What would be ideal is to see something like this by year.  For example, we know Oxford added bromance at some point. What year?


Solution 1:

How do you find Oxford/Merriam words by year? It's not terribly complicated but we should look at what all those things mean and imply first.

What is a word? I'm not going to try to explain that exactly except to explain what is around it. Speech came before writing, and writing is an attempt at recording a throat/mouth modulated sound stream into what we think is being said. distinct parts of that sound stream are cognitively separable into what are generally known as 'words'.

Language, which existed long before writing, didn't pop out of thin air; from subtle variations in air passage grunts, it slowly accreted features, to become the information portal we have today. The actual process of language evolution is a difficult study. Nobody was there at the beginning to say 'Aha! Those grunts are now a language'. We can attempt that now with animals and there is lots of language like abilities. But it is not a sharp process where one day you don't have it and the next day you do.

Individual words, which existed long before dictionaries and writing, didn't pop out of thin air; they slowly gained currency being modified little by little by sound changes, by semantic drift, by invading overlords and other-speaking childcare, by commonly made mistakes. 'Ward', for caretaker, is from Old English/Germanic; the Norman invaders speaking Old French had previously gotten what eventually became 'guard' from a different earlier German invasion and had already had a sound change from 'w-' to 'gu-'. The sound change happened slowly in northern Old French; the borrowing of the word 'guard' a little faster but still not immediate.

Dictionaries, which existed long before Sam Johnson and/or English, are created as one kind of book making process, with lots of data gathering and structuring that need to be cross-referenced and edited for quality and consistency. Coming up with a word list for a language has been around since the ancients, to help with learning or translation. Dictionaries with explanations or definitions evolved from that. With printing, they became even more elaborate, with grammar or examples.

A handful of words are neologisms, new words that did, contrary to all I've been saying so far, pop out of thin air. Created by a journalist for humor, an engineer creating a new machine, a doctor who finds something they've never seen before. The neologizer stays up late at night and in a burst of inspiration, the word flashes across their eyes, they type it up, it's printed the next day (in the days of yore writers had to have their words 'printed' with 'ink' on 'paper').

But a dictionary is a technical work with human authors (usually in the plural because it is so labor intensive). Some dictionaries are written for school children, others are written for foreign language learners, some are even meant to be an ongoing attempt at recording the state of the language.

Even if there is in fact an exact timestamp of when a part of an utterance becomes this magical thing called a word, there is still the difficulty of others pin-pointing exactly when this may have occurred. Records aren't perfect.
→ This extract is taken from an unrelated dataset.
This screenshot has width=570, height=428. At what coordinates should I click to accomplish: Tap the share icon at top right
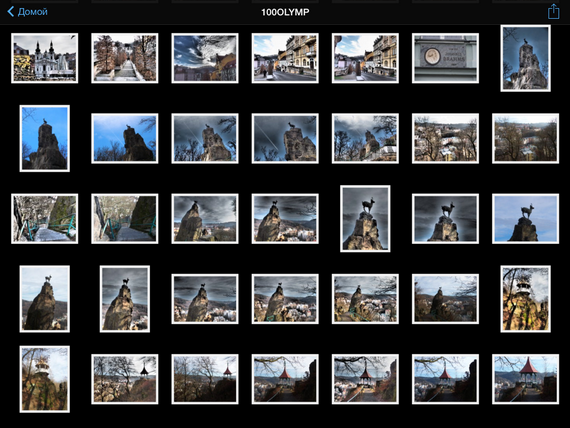pyautogui.click(x=553, y=12)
A printed work isn't universally known to the world. Even computer information isn't universally known to the world instantaneously. So it takes lots of readers to come up with earlier and earlier citations to get a more and more accurate date of first appearance.

When a large collection of writing (called a corpus) is digitized, it then becomes easier to apply computer methods to word analysis. But there may still be difficulties: if using optical character recognition, letters in strange older fonts may be mischaracterized (literally!) and dates for documents may be chosen inappropriately.

This is all a long explanation to say that currently, in English, the best resources for what you want are:

  • the Oxford English Dictionary - they give citations for the earliest known evidence of a word, and they update their database continuously. They've moved off a print model to computer model (they print from their database now). For any particular word, there may be lots of evidence that shows that a particular neologism was printed in a certain publication, but often neologisms just aren't that new and someone else thought of it first, so there's always doubt. You can search the dictionary for words and then look at the entries to see which meaning you want. And then there'll be a number of citations starting with the earliest one found so far.

  • Google NGrams - they have a huge corpus of digitized library books. With computer techniques you can search for words, and they return a graph of the frequency of the word for each year since, up to 2000. if the line is 0 up to a certain data and then shoots up afterwards, then you have good evidence (not incontrovertible) that that is when the word was invented.